EXMD635 Lecture R Code

Hi everyone, on this page you will find the code used to generate the figures in the “Introduction to Bioinformatics” EXMD 635 course lecture at McGill University on October 3rd, 2016. The code is provided for demonstration purposes. Please feel free to consult the blog section of this webpage for more detailed tutorials.

library("affy")

# Read the .CEL files and creates an AffyBatch object
myData <- ReadAffy(celfile.path="C:/Users/Radia/Desktop/HER2 project desktop/GSE22093_RAW")

# Checking the quality of the data before normalization
library("arrayQualityMetrics")

# For quality metrics prior to normalization
arrayQualityMetrics(myData, outdir="quality_results")

# Data normalization--------------------------------
# Unormalized data
par(mar=c(12,5,2,2))
boxplot(myData[, 1:6], las=2, ylab="Signal Intensity")

# Quantile Normalization
myData.quantile <- normalize.AffyBatch.quantiles(myData)
boxplot(myData.quantile[, 1:6], las=2, ylab="Signal Intensity")

# Loess Normalization
myData.loess <- normalize.AffyBatch.loess(myData)
boxplot(myData.loess[, 1:6], las=2, ylab="Signal Intensity")

# RMA normalization--------------------------------
# Creates an eset object from the AffyBatch object
eset <- rma(myData)
boxplot(exprs(eset), las=2, ylab="Expression Values")

# Checking the quality of the data after normalization
arrayQualityMetrics(expressionset=eset, outdir="Report_for_NormGSE22093", force=TRUE)

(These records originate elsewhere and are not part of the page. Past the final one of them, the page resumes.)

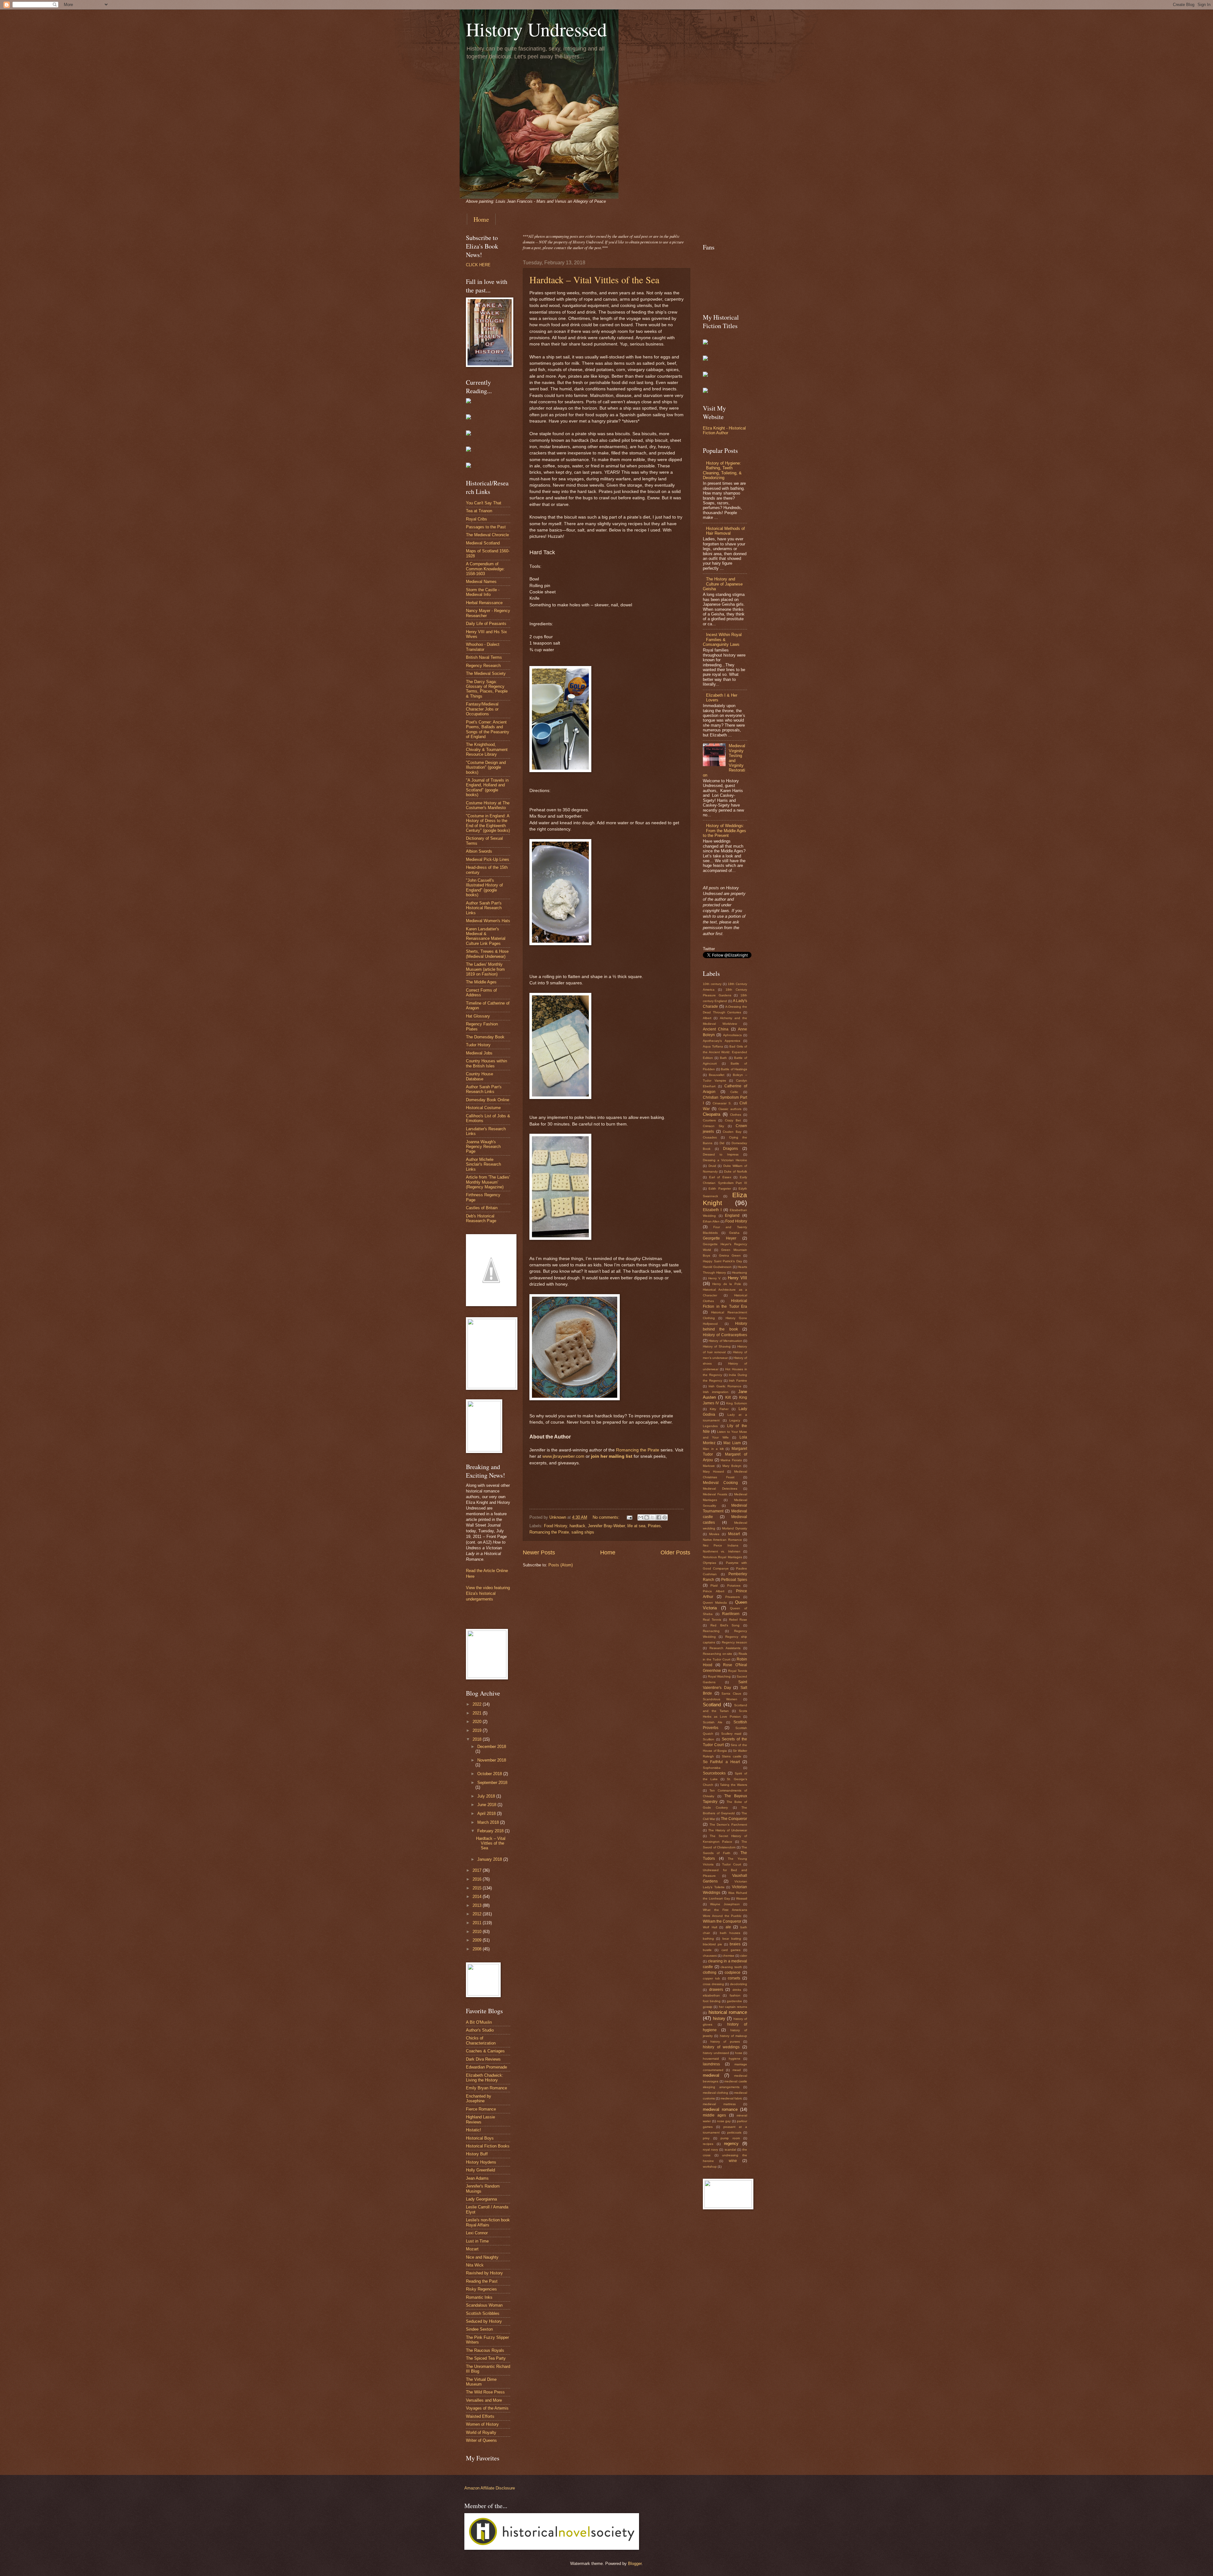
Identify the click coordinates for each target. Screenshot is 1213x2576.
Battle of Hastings (734, 1069)
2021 (478, 1713)
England (732, 1215)
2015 (478, 1888)
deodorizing (738, 1984)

#----------------------------------------------------------------
# Add pData to the eset object for downstream analysis
setwd("C:/Users/Radia/Desktop/HER2 project desktop")
load(file="GSE22093example.RData") # loads eset object

# Correct the colnames of the eset object
colnames(eset)
newNames <- gsub(".CEL.gz", "", colnames(eset))
colnames(eset) <- newNames

# Add the phonoData to the eset object
phenoData <- readRDS("HER2phenoData.rds")
head(phenoData)

pData(eset) <- phenoData

head(phenoData[, c(3:6, 10:11)])
tail(phenoData[, c(3:6, 10:11)])

saveRDS(eset, "eset.rds")
#----------------------------------------------------------------
# pData features for downstream analysis
# Simplify the names of our features of interest
p53status <- sapply(strsplit(as.character(phenoData$characteristics_ch1.3), ": "), function(x) x[[2]])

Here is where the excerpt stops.